As I made the hour and a half drive up north each Thursday night, I had the same conversation with myself, “Why am I doing this?…I don’t want to go…It’s so hard and awkward…I don’t know any of the words to their worship songs…The women are really nice, but I I feel so different and disconnected from them…Well, I’m almost there, let’s just do this one more time..Maybe it will get better.” As an African-American woman from an urban context, I had committed to go to this predominately Caucasian women’s Bible study in the suburbs. I spent an entire semester with them and it never really got “better”.
But in the five years since that Bible study, I’ve continued to pursue relationships with the women from that church community. I keep making the long drive up north to do life with my Caucasian sisters in Christ to pursue biblical unity. Through hard conversations, awkward gatherings, and worship services where I didn’t know the words to any of the songs, God has been present and done a beautiful and transformative work. He has begun to break down walls, open up eyes, and break hearts for the sin that breaks His. But even more so, these women are beginning to become dear friends, who genuinely love and care for me. The work I wanted to happen in a 12-week Bible study has taken years to unfold. Change happens at the speed of relationships. As I have stayed committed to investing in my relationships with these women, I’ve seen and experienced that change.

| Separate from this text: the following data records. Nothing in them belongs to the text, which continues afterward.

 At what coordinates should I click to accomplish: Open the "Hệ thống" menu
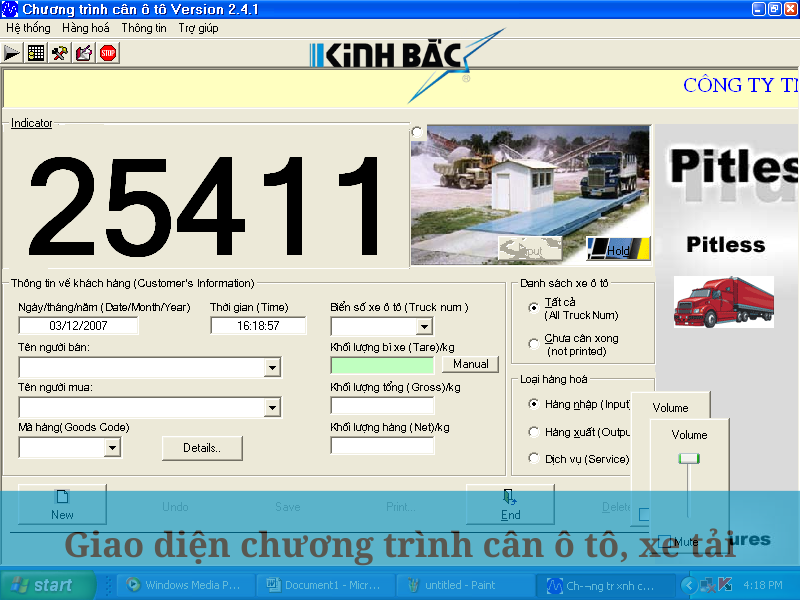pyautogui.click(x=28, y=28)
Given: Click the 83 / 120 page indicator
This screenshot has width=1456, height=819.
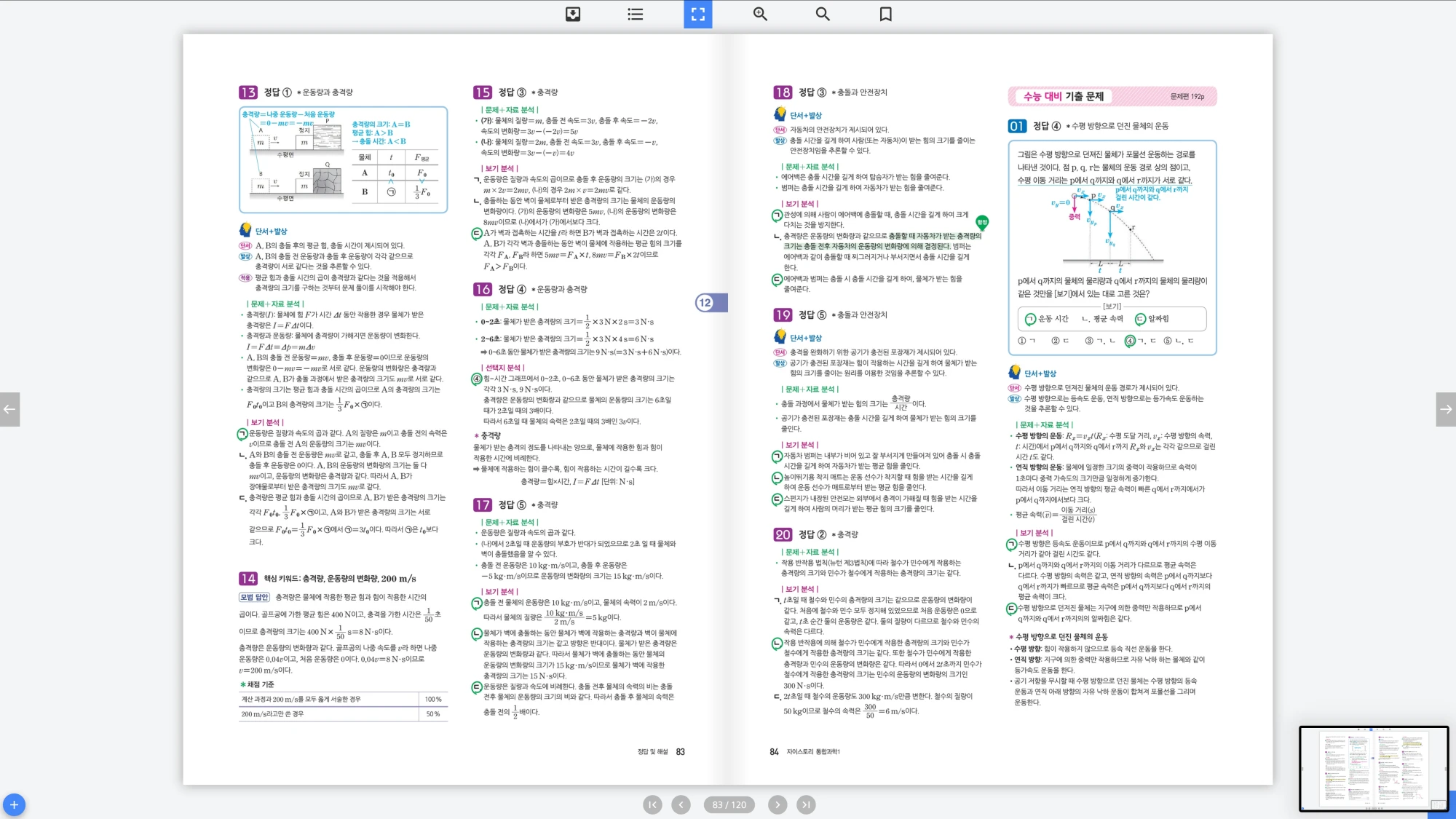Looking at the screenshot, I should (x=729, y=804).
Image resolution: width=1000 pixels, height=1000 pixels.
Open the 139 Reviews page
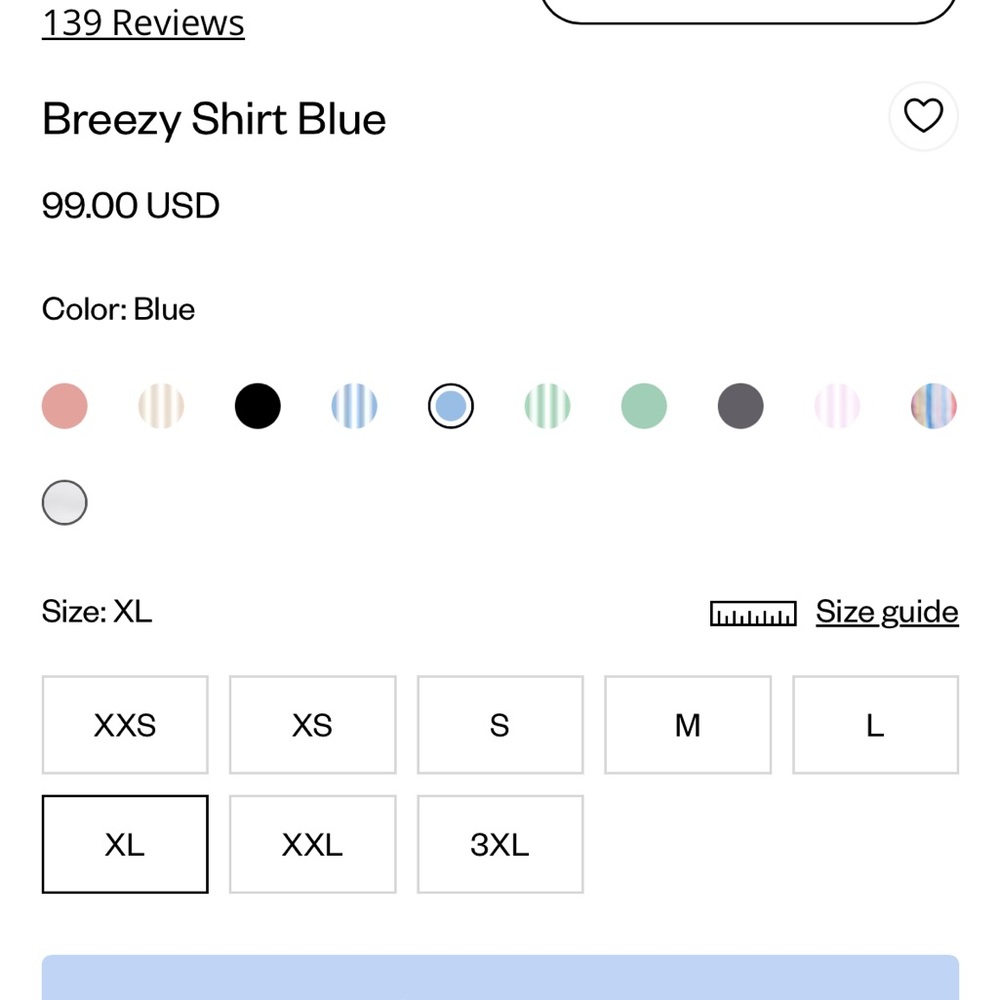click(x=142, y=22)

Many times we look at racial reconciliation as a box that needs to be checked, as if it’s a one-time fix to a problem that has been present in our country’s history since its inception. The reality is the journey to racial reconciliation is a marathon, not a sprint. It requires an intentional choice to pursue biblical unity for a lifetime. In Ephesians 4, Paul talks about this pursuit of unity within the body of Christ. He tells us to do the work of Christ, “…until we all come to such unity in our faith and knowledge of God’s Son that we will be mature in the Lord, measuring up to the full and complete standard of Christ.” As believers, we are called to pursue the things of God until the church as a whole manifests the character of Christ. To fully pursue the things of God means we pursue unity. Racial reconciliation is not the gospel, but we cannot fully embrace the gospel and grow to spiritual maturity if we ignore it. Our faith requires that we get engaged in this conversation about race in America and fight for our community to reflect the biblical ideals of unity we see expressed in Scripture. But racial reconciliation can get heavy and hard. It means we have to learn to be comfortable being uncomfortable as we do life with people from different cultures and ethnicities. We have to learn to be emotionally vulnerable, while asking for and giving forgiveness when we offend or have been offended. We have to be humble, showing grace when it’s not deserved. We have to have honest discussions about the impact of slavery, Jim Crow, systematic racism, white privilege and all the other dark truths within our country’s history. But we pair these hard conversations with discussions about family, education, fitness, our favorite T.V. shows and whatever other interests round out our lives. We commit to not pursue unity in isolation, but to pursue wholistic relationships that reflect the value of unity across racial and ethnic lines.
The work of biblical unity is not easy, but it is the God glorifying work we were created for. So when you get tired, weary, and frustrated with this whole race conversation, acknowledge your emotions and take time to process them. Yet always be diligent to preserve the unity of the Spirit in the bond of peace. (Ephesians 4:3) Even when it’s hard, just keep showing up. Trust me, it will get better!